If you had to be referred to with a noun that specified your gender as an adult woman (if you’re not adult yet, answer as if you were), how would you like to be designated?
The option “a female” here refers only to the word as a noun, not an adjective: the noun pluralized as “females.”
Though I’ll happily refer to myself as a kiwi chick (because kiwis are birds - geddit?), if some random person has to refer to me in a gender specific way, then woman.

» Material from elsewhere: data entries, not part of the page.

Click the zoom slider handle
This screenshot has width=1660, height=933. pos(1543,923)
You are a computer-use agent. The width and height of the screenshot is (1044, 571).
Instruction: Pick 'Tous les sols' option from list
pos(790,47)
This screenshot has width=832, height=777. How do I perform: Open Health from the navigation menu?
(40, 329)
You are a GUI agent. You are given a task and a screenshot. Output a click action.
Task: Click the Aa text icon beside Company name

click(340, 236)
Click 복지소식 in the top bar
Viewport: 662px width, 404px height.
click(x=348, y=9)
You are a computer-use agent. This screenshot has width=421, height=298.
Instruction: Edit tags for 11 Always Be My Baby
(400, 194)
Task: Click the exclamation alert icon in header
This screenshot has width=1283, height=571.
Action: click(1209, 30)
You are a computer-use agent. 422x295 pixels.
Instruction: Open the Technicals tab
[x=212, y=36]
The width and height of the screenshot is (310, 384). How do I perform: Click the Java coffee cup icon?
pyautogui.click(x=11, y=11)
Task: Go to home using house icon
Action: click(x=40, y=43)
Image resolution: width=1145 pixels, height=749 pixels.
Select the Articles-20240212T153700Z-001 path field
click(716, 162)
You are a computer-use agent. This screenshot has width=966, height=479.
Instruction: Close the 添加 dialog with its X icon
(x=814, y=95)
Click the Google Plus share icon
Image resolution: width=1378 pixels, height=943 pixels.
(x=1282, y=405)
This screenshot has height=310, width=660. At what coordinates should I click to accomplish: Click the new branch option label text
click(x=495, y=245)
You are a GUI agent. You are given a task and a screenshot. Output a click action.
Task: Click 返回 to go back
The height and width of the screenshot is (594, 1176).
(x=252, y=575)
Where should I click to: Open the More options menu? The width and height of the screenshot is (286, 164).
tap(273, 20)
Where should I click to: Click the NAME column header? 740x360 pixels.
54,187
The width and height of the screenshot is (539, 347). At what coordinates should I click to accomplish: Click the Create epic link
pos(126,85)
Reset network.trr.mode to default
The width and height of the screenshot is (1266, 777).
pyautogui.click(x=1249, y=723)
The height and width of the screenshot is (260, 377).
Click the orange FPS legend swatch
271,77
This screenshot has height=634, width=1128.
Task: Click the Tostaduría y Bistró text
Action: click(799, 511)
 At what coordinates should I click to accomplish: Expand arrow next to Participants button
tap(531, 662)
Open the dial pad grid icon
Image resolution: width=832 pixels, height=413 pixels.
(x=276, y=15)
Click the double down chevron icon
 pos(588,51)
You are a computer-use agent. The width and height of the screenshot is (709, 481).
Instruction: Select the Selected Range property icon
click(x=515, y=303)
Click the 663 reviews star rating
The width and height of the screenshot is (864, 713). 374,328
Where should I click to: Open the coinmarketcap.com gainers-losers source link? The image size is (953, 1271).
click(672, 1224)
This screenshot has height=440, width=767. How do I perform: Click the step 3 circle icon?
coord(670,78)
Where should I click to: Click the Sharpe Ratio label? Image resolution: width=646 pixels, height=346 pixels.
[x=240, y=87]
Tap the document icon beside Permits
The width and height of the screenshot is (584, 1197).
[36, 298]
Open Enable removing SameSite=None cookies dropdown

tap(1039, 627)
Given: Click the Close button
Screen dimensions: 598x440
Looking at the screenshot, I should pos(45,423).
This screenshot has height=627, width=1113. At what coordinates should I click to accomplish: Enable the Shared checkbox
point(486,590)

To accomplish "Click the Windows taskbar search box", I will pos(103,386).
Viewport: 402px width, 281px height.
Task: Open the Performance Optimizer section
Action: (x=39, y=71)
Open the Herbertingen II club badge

I deal with the public and have conversations with all sorts, referring to people as ‘men’ or ‘women’ has the least chance of offending, IME.
Woman would be my preference. Although I’m quite happy to be included in a group of ‘guys’, which I don’t see as being gender-specific when applied to groups of people.
I checked Women, lady, lass, and girl, in that order. I am a woman, I’m 36, but I don’t mind being called a lady, as I strive to be one. Lass is charming and sweet from some men, and girl is ok in a very very few scenarios.
I knew “woman” would win, but I’m surprised “lady” is so far behind.
I was at first wondering why there were so few good choices, but then I realized that I was thinking of what to call women, not nouns for referring to them. I’m sure most of you would not like to actually be called “Woman.”
For reasons I can’t explain, men and women are referred to as males and females when giving a description/report on them in both law enforcement and medicine. " Mrs. G, a 59 year old Hispanic female with a history of COPD…" and “Suspect is a white male, wearing black pants, white shoes and and a devil mask…”
The only time I hear the term female is in a proffesional sense. Police, medical on a form. I’ve never heard men refer to women as female. I hear woman, chick, gal, etc..Even if they did lighten up.
That’s why I asked for “designation,” in the belief that I was choosing words carefully for clarity. By designation I meant a third-person reference as opposed to a term of address.
For distancing from humanity in the mind. Treating human beings as objects, numbers or specimens. Why would anyone deliberately do that? For war, law enforcement, and medicine. All three of these involve violence to human beings. No doubt likewise for torturers, executioners, terrorists, etc.
Medicine stands out from the bunch. In the case of medicine, the sense of “violence” inheres only in terms of disruptive actions done to living tissue, like surgery, but is intended to be healing instead of destructive or punitive. It opposes all the others, but exists in large part because of the others.
For human beings to have to do violent acts to other humans as part of their profession… I don’t know, folks… I just know I could not work in an emergency hospital or war zone or law enforcement. Working a desk job in counterterrorism has been bad enough. Hands-on violence is beyond the pale for me.
It’s mentally traumatic to pursue such a profession. To blunt the edge of such mental trauma, for those who deal in physical and mental trauma, they use coldly clinical distancing terms. Man and woman are too humanistic: they carry connotations that reach deep into the human heart. Male and female provide the distancing.* I may not like it, but I can see the reason for using it, to protect the mental health of operators in those professions.
The question in this thread, and the one that inspired it, and the other one inspired with it, has to do with the extension of this professional jargon to everyday life of everybody—in situations like oh, say, the basic functions of all human society—when it’s generally acknowledged as a good thing to treat human beings as thinking, feeling, autonomous human people.
*Similar to calling Spike “Hostile-17” instead of his name.
I guess I should choose ‘woman’: though friends, especially those around my own age, are welcome to use ‘girl’.
In my head, ‘woman’ is still too sensible and mature, and feels wrong being applied to someone who’s currently still in their jammies despite it being after 7pm, and who regularly plays with Lego.
P.S. I’m having difficulty taking “dudette” as a real word. For all that I can see, it exists only as a joke word. I’m presuming that people not turn themselves into jokes.